Ya en el exterior anduvo a pie el último tramo hasta el centro de detención, que asomó al cabo de unos minutos al fondo de la avenida, cuando cruzaba junto a la población vecina: una casona de dos pisos insinuándose entre los árboles, encerrada tras un patio enrejado.

A esa distancia advirtió las torretas de vigilancia en cada esquina, como dos buitres encogidos en su rama –en el patio trasero debía haber otras dos–, indiferentes a lo que ahora ocurría en el patio, pues ya no debían rastrear con sus ojos filosos de luz a quien anduviera a deshoras en el exterior y mucho menos acribillarlo sin previo aviso.

En la vereda de enfrente estaba la población adyacente al centro, con la cuota habitual de grifos goteando su contenido lodoso y perros rascándose al aire libre, y un niño pequeñito jugando con un trompo de madera, arrojándolo con metódica obsesión a la vereda con salpicaduras y en mal estado, intentando en vano hacerlo girar en esa cancha dispareja. Ajeno, para mayor alegría suya, al escenario circundante.
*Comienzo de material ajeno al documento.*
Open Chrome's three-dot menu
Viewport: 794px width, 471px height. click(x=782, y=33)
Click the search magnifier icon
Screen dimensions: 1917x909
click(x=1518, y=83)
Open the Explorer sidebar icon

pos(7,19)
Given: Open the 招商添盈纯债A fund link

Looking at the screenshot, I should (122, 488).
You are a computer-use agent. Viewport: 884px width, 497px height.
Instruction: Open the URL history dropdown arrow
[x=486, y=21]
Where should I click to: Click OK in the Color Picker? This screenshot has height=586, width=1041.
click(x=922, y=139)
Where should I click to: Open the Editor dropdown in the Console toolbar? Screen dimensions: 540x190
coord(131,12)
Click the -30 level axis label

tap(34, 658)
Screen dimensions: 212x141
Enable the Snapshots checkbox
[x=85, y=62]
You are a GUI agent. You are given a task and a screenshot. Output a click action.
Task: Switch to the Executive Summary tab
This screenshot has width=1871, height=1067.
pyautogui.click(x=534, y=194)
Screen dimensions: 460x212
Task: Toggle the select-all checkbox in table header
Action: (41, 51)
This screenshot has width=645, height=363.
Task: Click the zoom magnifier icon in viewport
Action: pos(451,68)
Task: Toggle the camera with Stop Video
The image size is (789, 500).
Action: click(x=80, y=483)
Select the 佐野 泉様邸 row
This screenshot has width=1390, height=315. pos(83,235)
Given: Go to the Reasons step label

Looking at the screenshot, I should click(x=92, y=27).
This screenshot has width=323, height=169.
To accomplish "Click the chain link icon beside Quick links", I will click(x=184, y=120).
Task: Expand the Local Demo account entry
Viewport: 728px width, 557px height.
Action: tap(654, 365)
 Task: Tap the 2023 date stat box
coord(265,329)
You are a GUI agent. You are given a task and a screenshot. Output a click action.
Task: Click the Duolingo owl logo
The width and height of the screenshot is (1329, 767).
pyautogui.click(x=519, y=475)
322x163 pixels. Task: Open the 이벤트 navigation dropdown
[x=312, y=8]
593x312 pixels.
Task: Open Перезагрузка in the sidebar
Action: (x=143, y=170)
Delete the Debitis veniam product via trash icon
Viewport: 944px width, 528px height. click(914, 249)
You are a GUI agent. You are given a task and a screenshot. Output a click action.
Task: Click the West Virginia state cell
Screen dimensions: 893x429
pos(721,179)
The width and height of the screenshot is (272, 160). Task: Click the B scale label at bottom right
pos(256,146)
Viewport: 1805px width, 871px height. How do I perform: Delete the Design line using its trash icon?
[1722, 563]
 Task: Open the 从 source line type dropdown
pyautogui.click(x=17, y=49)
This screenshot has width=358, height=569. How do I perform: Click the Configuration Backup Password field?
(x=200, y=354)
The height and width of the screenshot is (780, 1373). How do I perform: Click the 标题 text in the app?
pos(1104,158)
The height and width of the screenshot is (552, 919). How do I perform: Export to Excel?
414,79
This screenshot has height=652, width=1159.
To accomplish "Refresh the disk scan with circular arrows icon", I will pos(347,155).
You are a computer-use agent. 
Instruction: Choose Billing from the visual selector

Al llegar junto al portón enrejado, Larrondo se paró a escudriñar la casona, que era de estilo colonial y con barrotes en las ventanas y estaba envuelta en un silencio inquietante. Ahora se le antojó un animal dormido en la maleza e impredecible en sus reacciones, henchido de los cuerpos que le habrían sido suministrados a diario en aquella época, cuando aún bullía de actividad. El muy temido Campo D, permeado todavía del pavor que inspiraba entonces, cesado en sus funciones en 1980 y abocado, a contar de allí, a llenarse de telarañas. Hasta que el Ministerio de Información se había resuelto, veinticinco años después, a convertirlo en un memorial.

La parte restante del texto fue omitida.